Jan 5, 2011

1st genetics visit

I know I'm doing things a bit out of order but on Monday we took Manny to the Genetics department at University of South Florida.  We saw the head of the Department.  The Neurologists have been scratching their heads so they figured it was time to get a different way of coming at his diagnosis/prognosis. 

The genetics counselor came in and needed biological family history.  Of which I have basically NONE.  And what I do have is third hand information, given to us via a translator.  It's also given by a very young girl who was very scared (of being deported).  So it's sketchy at best.  So family history is truly not helpful. 

In came in some doctors.  It's a teaching hospital (which I love).  So Dr. Emilio, the guy further along in his medical program is doing the physical exam out loud for the lady doctor who is not as far along in her program.  I had to keep several giggles in as I seemed to know a LOT more about a lot of things than she did.  (Guess that's what 6 kids with special needs will do for you.) 

One really cool thing is that Dr. Emilio is from Guatemala (just like Manny's birthparents).  And so he was able to shed some light on his particular "look".  Several doctors have suggested he be tested for Down Syndrome because of the look of his eyes (even though he doesn't have the rest of the facial features).  And Dr. Emilio said that Manny is Mayan.  That they have these distinct eyes and that he could tell when he walked in that Manny was from a particular region of Guatemala. 

The rest of the exam was pretty unremarkable.  They found a few things that were "abnormal".  All things we've noted before.  Except he commented that his left nipple is further from center than the right.  I'd never noticed that before. 

Eventually they left and consulted with Dr. Ranells (Head of the Department).  They poured over the notes I'd given them, the history I told them, the doctor records we'd faxed them.  Eventually Dr. R. came in with the team.  She was very intrigued.  She did her own physical exam. 

She said she'd already been on the phone with a fellow Geneticist.  They were scratching their heads too. 

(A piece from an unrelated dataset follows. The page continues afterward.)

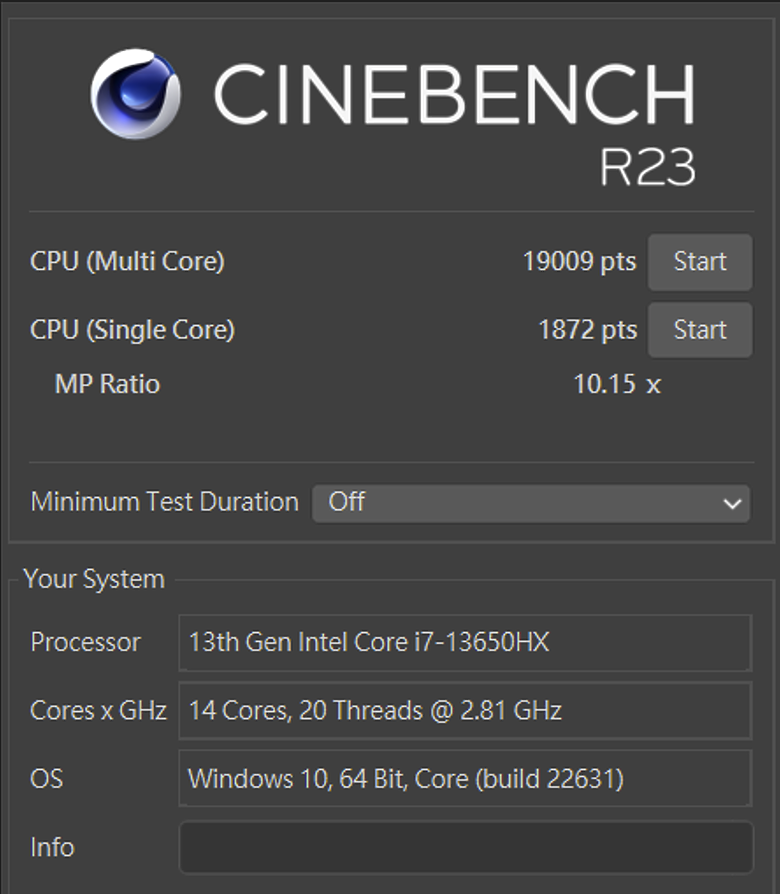Image resolution: width=780 pixels, height=894 pixels.
Task: Click the 1872 pts single core score
Action: pos(587,330)
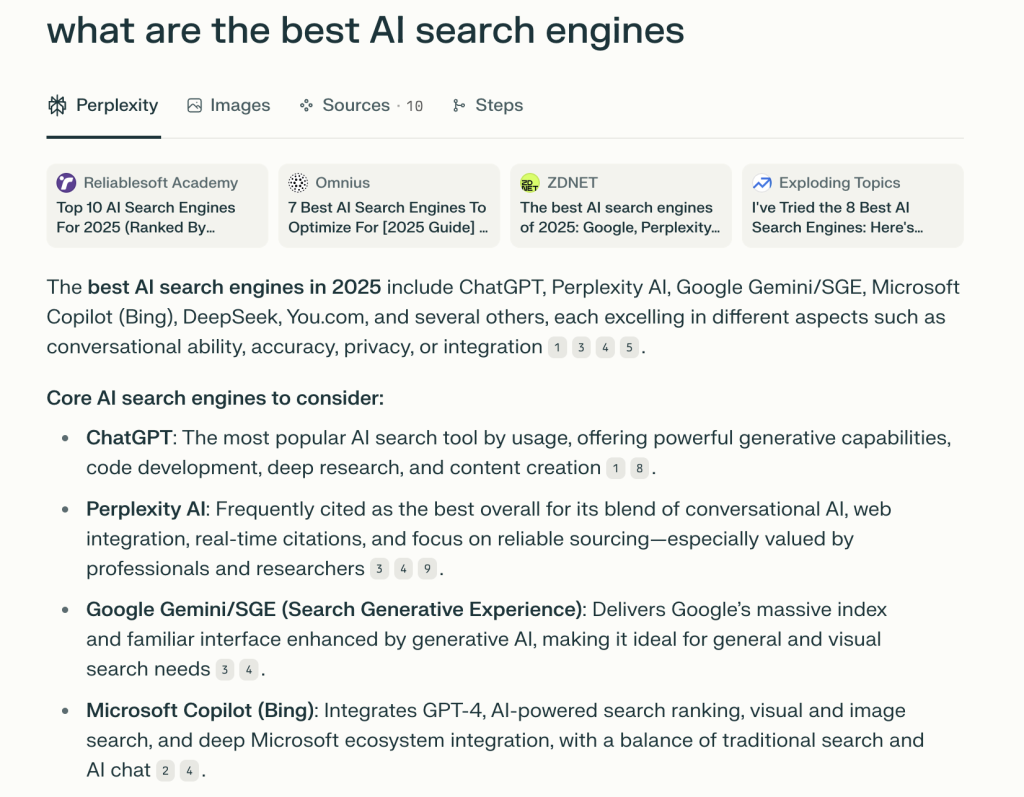
Task: Click the Perplexity logo icon
Action: (57, 106)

Why?  Because due to his MRI, his blood tests, everything ... this baby should be regressing.  He's not.  He should be completely mentally deficient.  He's not.  He should be losing skills (like swallowing, breathing, etc.) but he's not (he's stronger now than ever like he hasn't needed oxygen in MONTHS). 

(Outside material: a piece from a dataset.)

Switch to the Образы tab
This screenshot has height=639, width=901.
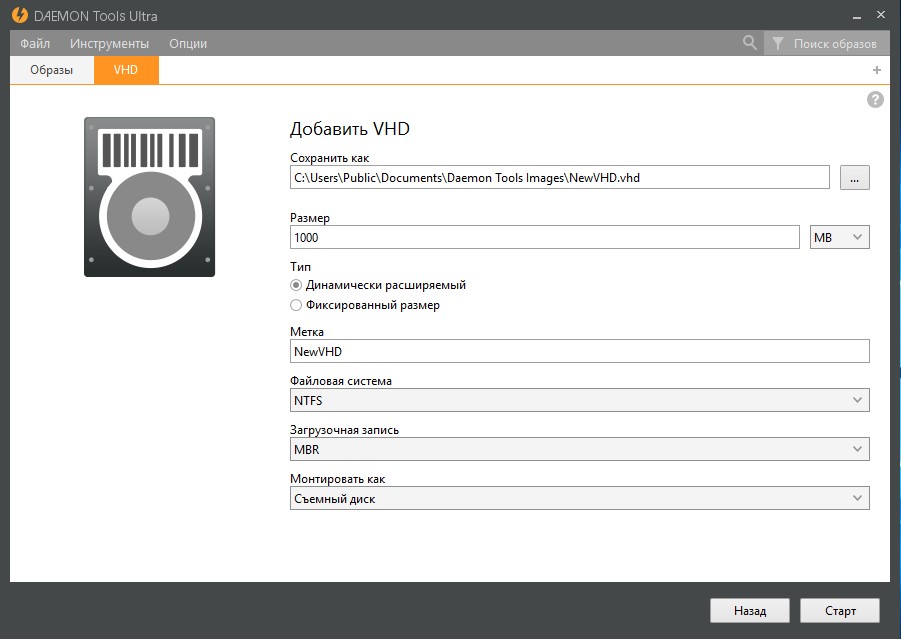(52, 70)
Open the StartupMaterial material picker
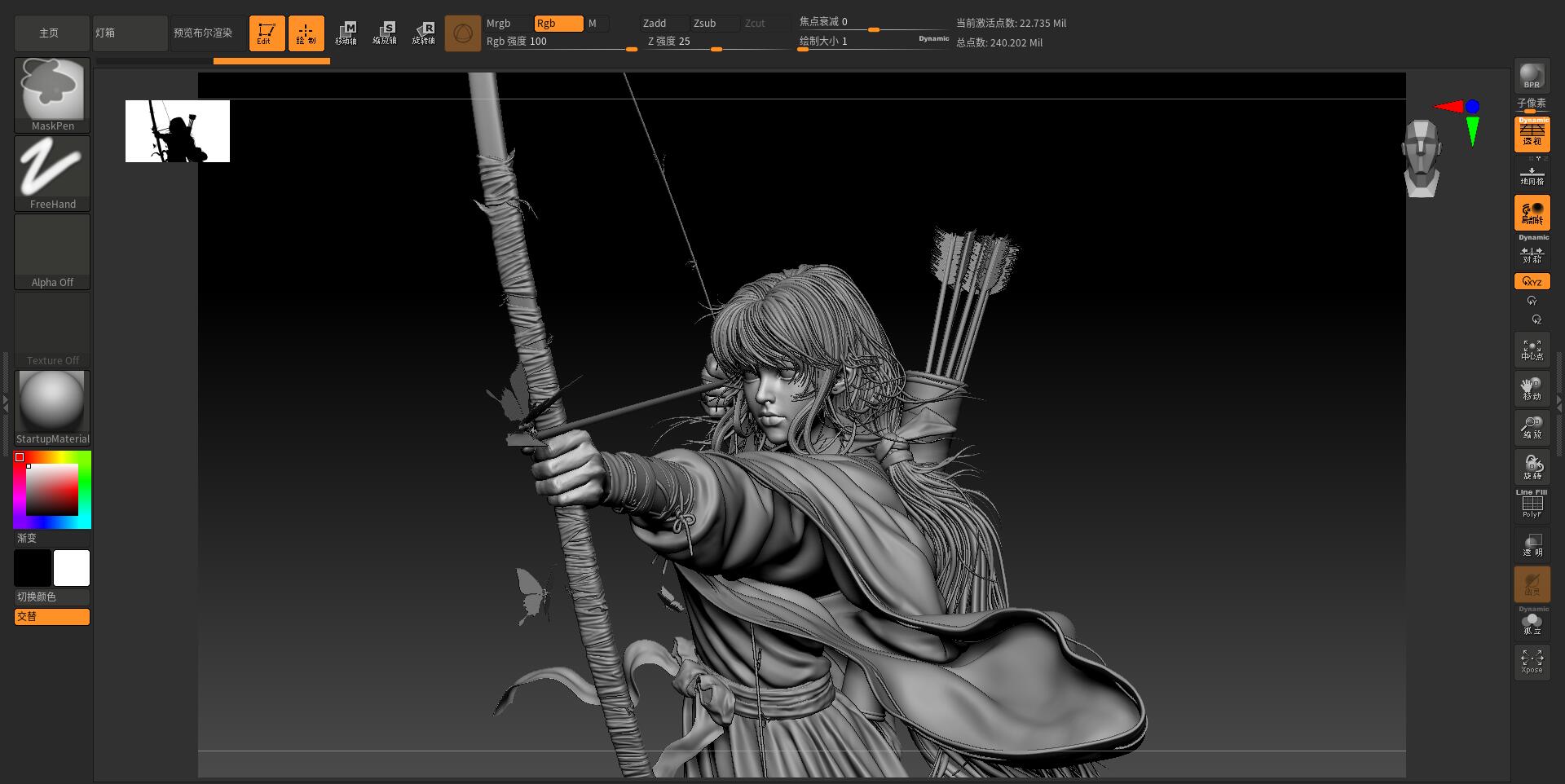 pos(52,407)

She asked for clarification about his cognitive skills and I told her my background and my mother's background and that we assessed him at LEAST at 100 (average) IQ.  (We suspect higher.)  I got him to do some of his "tricks".  But the one that caught her attention was how Manny was flirting with the young female doctor.  Never the guy.  Never the older lady.  Always her.  Dr. R. pointed that out and the young doc blushed.  (Pretty cute and funny.) 

She said, "What do his neurologists say about him having normal cognitive ability?"  I told her they use the word Miraculous!  They can't explain it. 

She said that this was a particularly intriguing case.  She's never seen it.  She had some thoughts and ran a few blood tests but she was most interested in the repeat MRI (Thursday we're doing that).  And the muscle biopsy (not scheduled yet). 

"So the good news is that he's progressing and is cognitively on level."  she said.  I added, "Even with that strange MRI you saw."  she says, "Not strange MRI, SCARY MRI." 

And there's the bottom line.  From all the tests, this baby should not be surviving.  And yet he is.  He's thriving.  Thank You Jesus! 

We're so anxious to see MRI part 2.  Thursday morning at 9:30 the test is done.  I'm hoping to have results by Friday morning or it will be a long weekend wondering.  I'm so anxious to see if God healed just the symptoms or healed the brain itself.  Either way it should make for an interesting day.


  1. I will be waiting with you for test results! No matter what they reveal, God has been seen in Manny since the beginning.